Charting a Research Agenda in Social Science for Dementia and Alzheimer’s
By 2060, nearly 14 million people in the United States will be living with dementia, including Alzheimer’s disease, placing substantial demands on the healthcare system and caregivers. The annual economic cost of dementia in the United States was estimated at $305 billion in 2020 and is expected to rise to $1.5 trillion by 2050.
Social and behavioral science research can point to possible pathways for slowing or preventing development of dementia or easing its social and economic impacts — pathways that biological and pharmaceutical research cannot provide.
For example, social science research can improve understanding of the socioeconomic factors that affect cognitive health, identify the most effective ways to communicate health information to those at risk, and suggest policy remedies for inequitable access to health care.
A New Report
Reducing the Impact of Dementia in America: A Decadal Survey of Behavioral and Social Science Research, a new report from the National Academies of Sciences, Engineering, and Medicine charts a path forward for the next 10 years of research on dementia in the behavioral and social sciences.

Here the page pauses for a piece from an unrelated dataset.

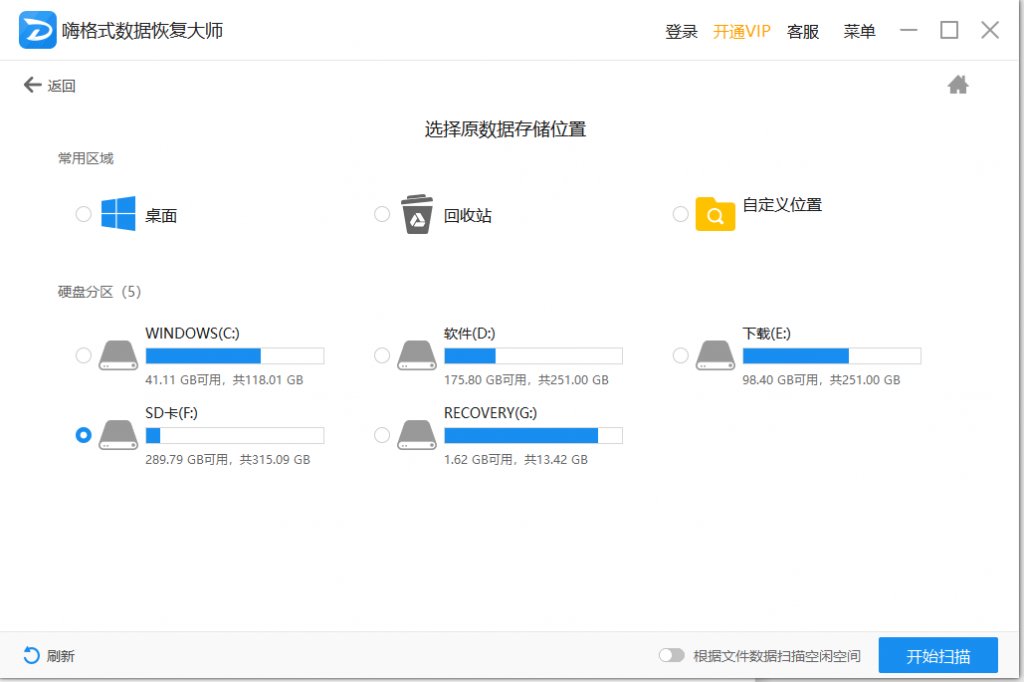Click the WINDOWS(C:) drive icon
This screenshot has height=682, width=1024.
[119, 355]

The report recommends research prioritize improving the lives of people affected by dementia and their caregivers, rectifying disparities, developing innovations that can improve quality of care and social supports, easing economic costs of dementia, and pursing advances in researchers’ ability to study dementia.
The report also notes research will be most effective if it is coordinated to avoid redundant studies, ensures findings can be implemented in clinical and community settings, and takes policy and socioeconomic implications into account throughout the course of a study.
Funders of dementia-related research should incentivize these approaches and others in their guidelines for awarding research grants.